Suppose there exists such a group. Then Lagrange's theorem assures that the group is of even order.
But I conclude from this and this that such a group has odd number of elements of order $2$. Giving us contradiction.
Hence there does not exist a finite abelian group $G$ containing exactly $60$ elements of order $2$.
More strongly there does not exist a finite group $G$ containing even number of elements of order $2$.
Is my understanding correct?
Yes, your understanding is correct.
Consider the relation $\sim$ on $G$ (having even order, otherwise it has no element of order $2$) defined by $$ a\sim b \quad\text{if and only if}\quad (b=a\text{ or }b=a^{-1}) $$ This is easily seen to be an equivalence relation. The equivalence classes have either one or two elements. If you remove the two-element equivalence classes, you are dropping an even number of elements from $G$, so what remains is an even number. Drop also the class consisting of $1$ and you remain with an odd number of one-element equivalence classes: these elements are precisely those having order $2$.
Clearly, the order of $G$ cannot be an odd, it's obvious.
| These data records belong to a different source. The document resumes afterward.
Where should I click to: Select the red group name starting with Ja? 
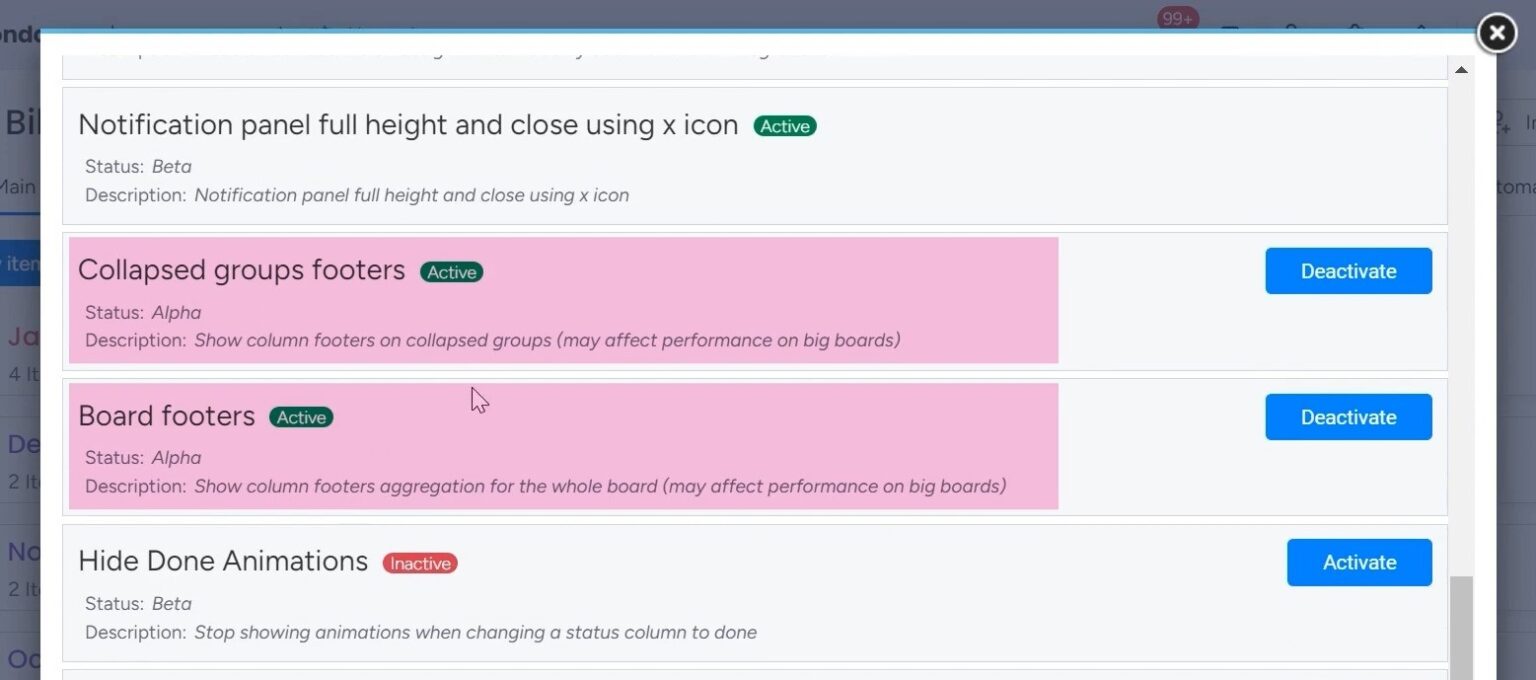[22, 336]
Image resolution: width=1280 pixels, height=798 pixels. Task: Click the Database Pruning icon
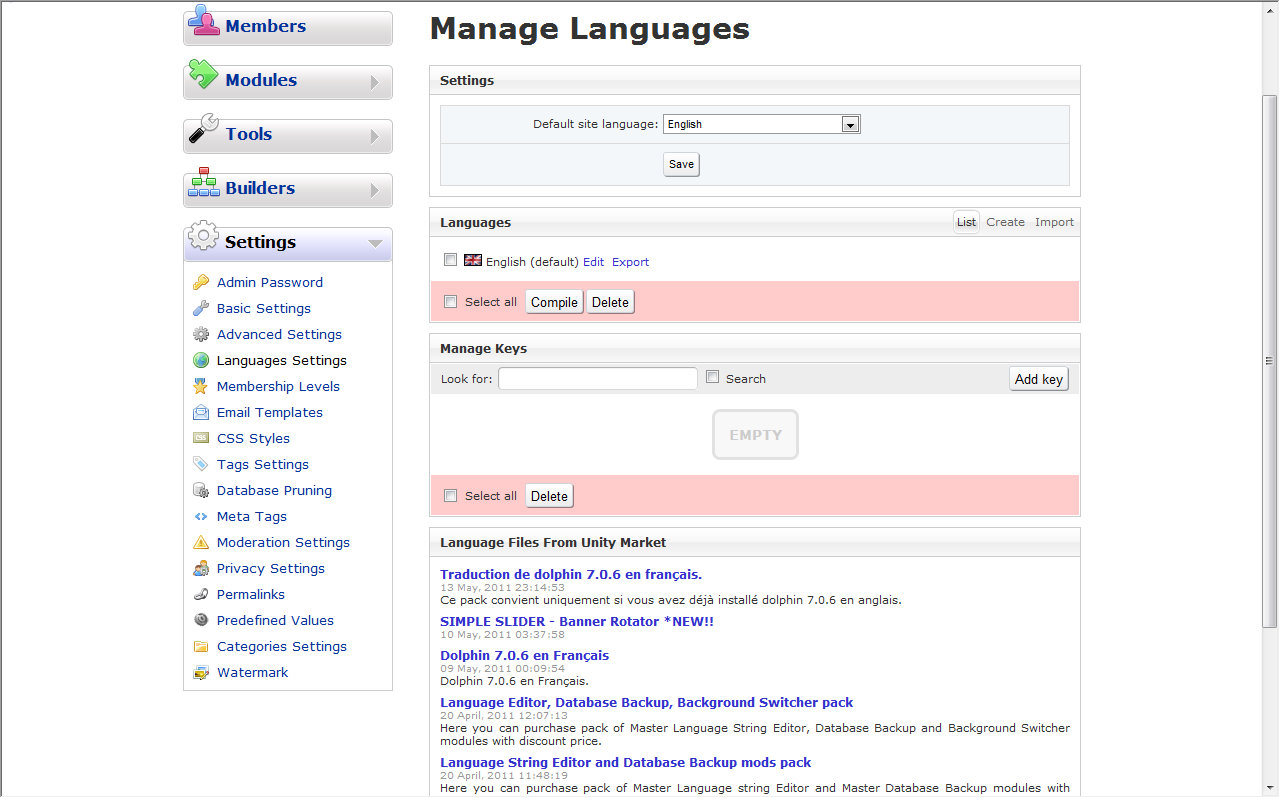(201, 491)
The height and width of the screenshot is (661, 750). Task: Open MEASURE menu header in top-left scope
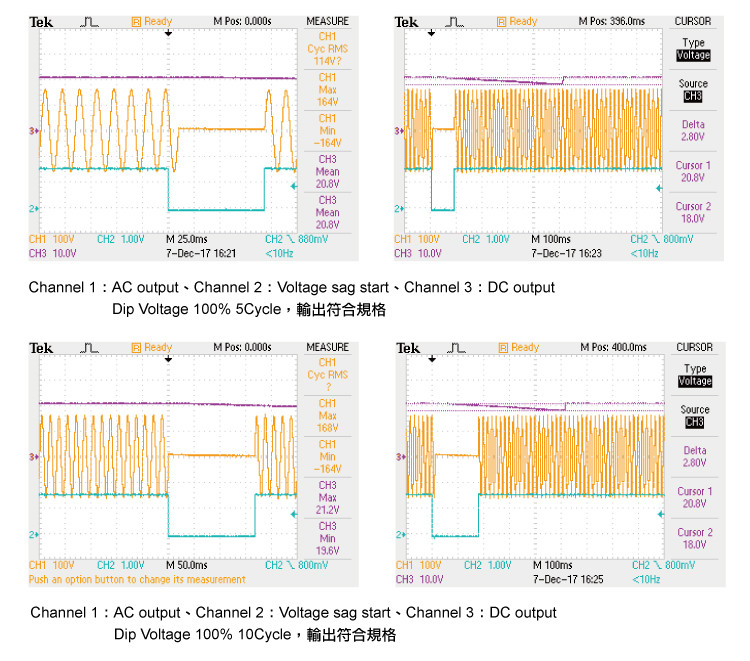click(x=326, y=21)
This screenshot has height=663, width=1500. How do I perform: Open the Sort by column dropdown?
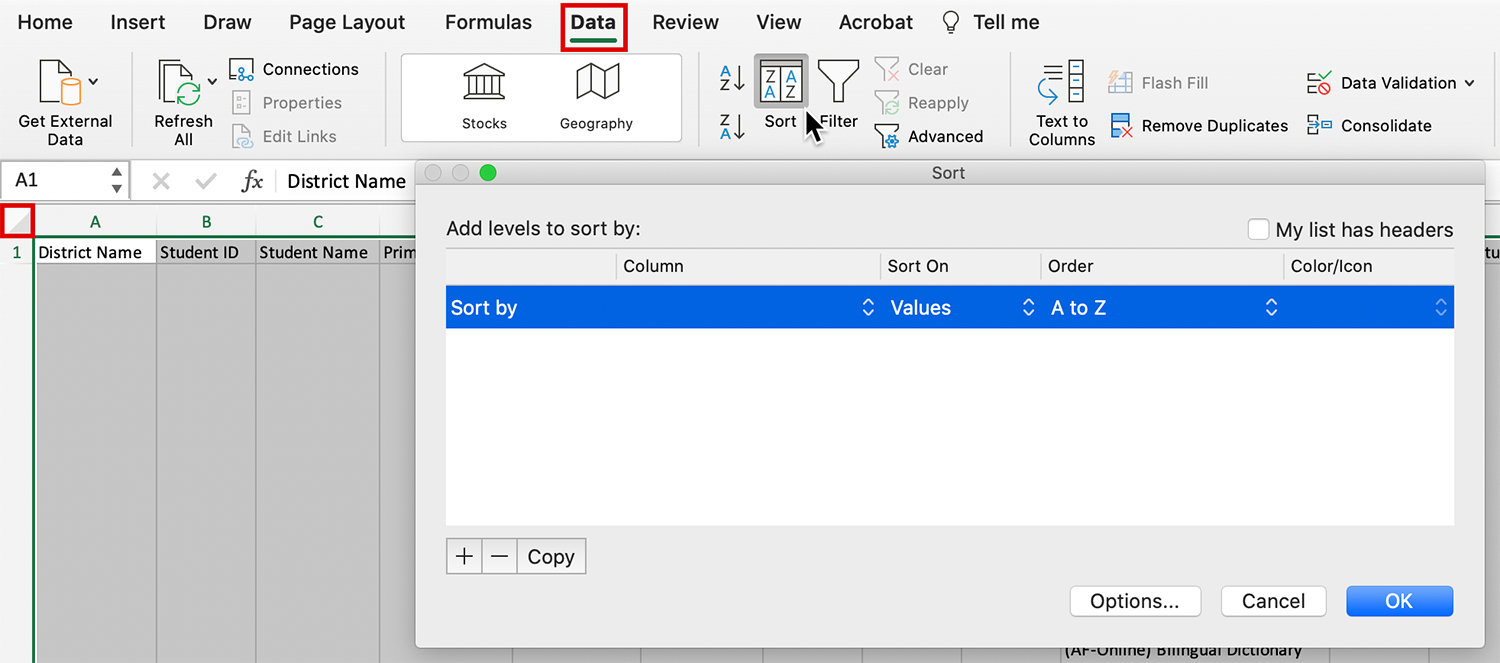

Suppose the order of $G$ is $2n$. Since order of identity is always $1$ i.e. $|e|=1$. So we have left only $2n-1$ element which is odd in number. Elements which are not their own inverses, these elements and their inverses exist in pairs.
Then it should be even in number but we have odd number here. In that case we must have atleast an element which must be self inverse. Elements of order $2$ are exactly those elements which are self inverse. Thus number of element of order $2$ must be in odd number. But we have given $60$ number of elements of $2$ which is absurd.